Creating more instances of a name server buys you two things. First, if the random selection happens to choose the name server IP having an instance close in the network topology will get you a quicker answer. Second, an instance will attract all local traffic. So if the IP of a name server is under a high volume denial-of service (DOS) attack, these will attract local attack traffic, allowing network operators to better identify and respond to the attackers. More instances means more capacity to deal with DOS attacks, which in turns means that there will be less debilitating results. And the more instances the fewer EU citizens are impacted during high volume DOS attacks.

Hence the more instances of name servers on the network, the more secure it will be. Ideally, for the root you would want to have all operators deploy multiple name server instances on European soil. That way you can be sure that the random algorithm will always promptly respond. You simply get more resilience and better performance.

But will NIS2  incentivize the creation of more name servers? In particular root servers?

I don’t think it will. In fact, it may cause name server operators to consider reducing the amount of name servers to less than 10 in order to fall out of the scope of the regulation. Therefore, as is the directive incentivizes reduction of resiliency and availability.


More generally, looking at the last sentence of Recital 15. 

the entities providing domain name registration services, operators of authoritative name servers for domain names and operators of recursive resolvers.“

Operators of recursive resolvers are part of the supply chain of enterprises and Internet Service Providers (ISPs) that choose to use them.Similarly, the authoritative name servers are part of a supply chain for which ultimately the domain holder bears responsibility.

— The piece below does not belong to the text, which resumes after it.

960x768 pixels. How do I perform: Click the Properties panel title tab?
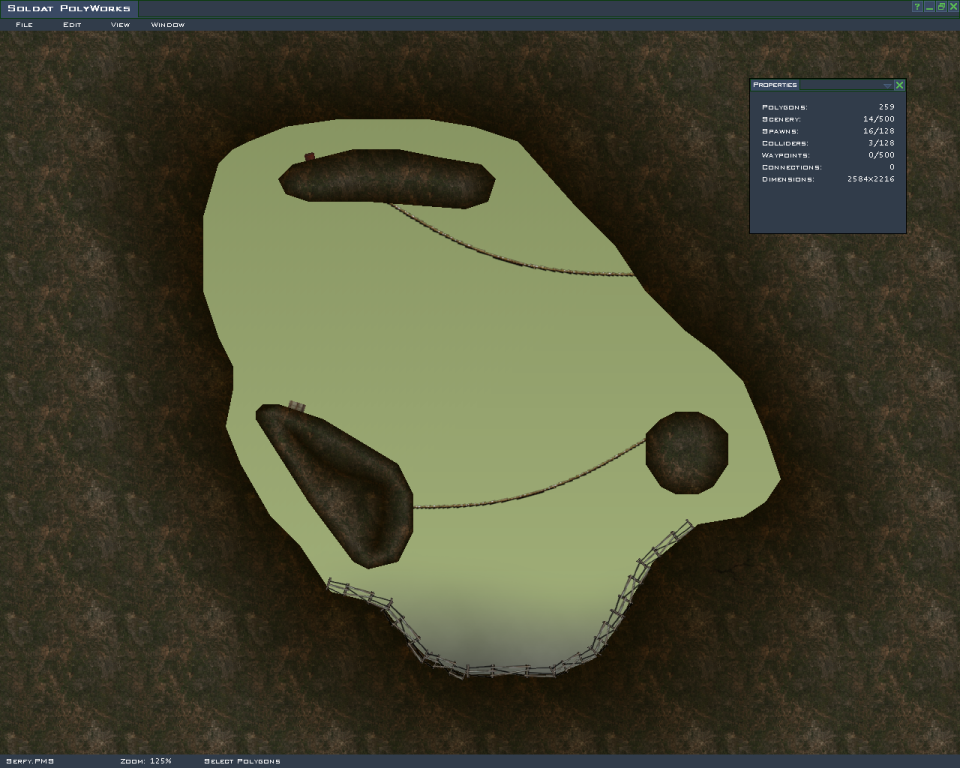coord(775,85)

The entity that makes its services available through, for example an EU domain, would guarantee the availability of their service through service level agreements on the supply chain. Ultimately those who make a service available that relies on a domain name are accountable for the availability of that service. That accountability trickles down through contracts and in that way creates a security culture. Accountability is guaranteed bottom up, instead of top down.

If the European Council and the European Commission want to prevent risks from a top-down approach to regulation of the DNS that could seriously fragment the Internet and reduce security online, it should take a cue from the European Parliament’s version of the NIS2 text, which has excluded root name servers from the scope.  In fact, it should take that a step further and exclude the root server system as a whole, both because of the technical arguments above but also because it is already governed through best practices in an open multi stakeholder process.

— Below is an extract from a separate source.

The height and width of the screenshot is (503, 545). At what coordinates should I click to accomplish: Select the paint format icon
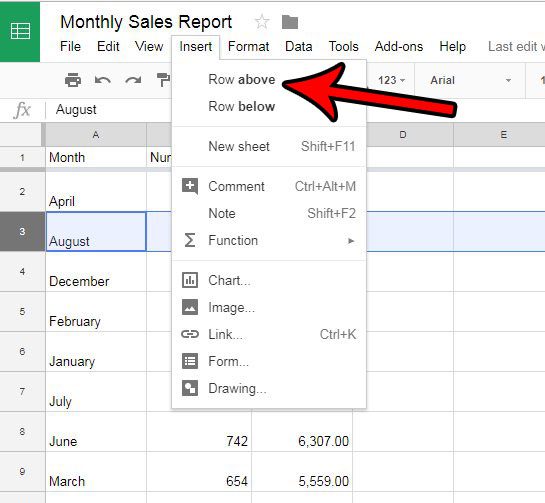(x=163, y=80)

[1] Pillars of security are Confidentially, Integrity, Authenticity, and Availability. We do not discuss confidentiality, as while that is important component of making the DNS more secure and trustworthy, it does not play a role in the draft text.

[2] I am describing the behavior of the Unbound recursive nameserver, one that I helped design. That server treats all servers that are within 400ms roundtrip time away – anywhere on the globe –  as similar.

Disclaimer: Viewpoints expressed in this post are those of the author and may or may not reflect official Internet Society positions.